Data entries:
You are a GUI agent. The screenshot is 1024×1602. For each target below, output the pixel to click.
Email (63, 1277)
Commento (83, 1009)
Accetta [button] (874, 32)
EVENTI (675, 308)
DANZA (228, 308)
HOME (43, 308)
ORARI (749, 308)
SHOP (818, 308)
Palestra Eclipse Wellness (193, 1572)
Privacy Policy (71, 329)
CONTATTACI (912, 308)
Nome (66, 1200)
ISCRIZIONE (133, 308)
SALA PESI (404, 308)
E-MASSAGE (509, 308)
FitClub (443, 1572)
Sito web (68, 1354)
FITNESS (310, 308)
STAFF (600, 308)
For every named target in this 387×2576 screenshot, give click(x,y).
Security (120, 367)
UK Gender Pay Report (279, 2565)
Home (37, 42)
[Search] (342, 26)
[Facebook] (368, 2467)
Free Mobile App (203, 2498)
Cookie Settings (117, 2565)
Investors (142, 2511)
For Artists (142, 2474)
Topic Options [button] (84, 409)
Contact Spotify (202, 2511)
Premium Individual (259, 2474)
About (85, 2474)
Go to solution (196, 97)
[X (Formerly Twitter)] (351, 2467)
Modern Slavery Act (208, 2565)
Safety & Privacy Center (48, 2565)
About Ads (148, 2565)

◆ **WORK ITEM**:
Please transcribe exactly the lines above from the line that has "Accetta [button] (874, 32)" up to and including the line that has "[Search] (342, 26)"; no other line belongs in the answer.

◆ **SOLUTION TO THIS PROBLEM**:
Accetta [button] (874, 32)
EVENTI (675, 308)
DANZA (228, 308)
HOME (43, 308)
ORARI (749, 308)
SHOP (818, 308)
Palestra Eclipse Wellness (193, 1572)
Privacy Policy (71, 329)
CONTATTACI (912, 308)
Nome (66, 1200)
ISCRIZIONE (133, 308)
SALA PESI (404, 308)
E-MASSAGE (509, 308)
FitClub (443, 1572)
Sito web (68, 1354)
FITNESS (310, 308)
STAFF (600, 308)
For every named target in this 387×2576 screenshot, give click(x,y).
Security (120, 367)
UK Gender Pay Report (279, 2565)
Home (37, 42)
[Search] (342, 26)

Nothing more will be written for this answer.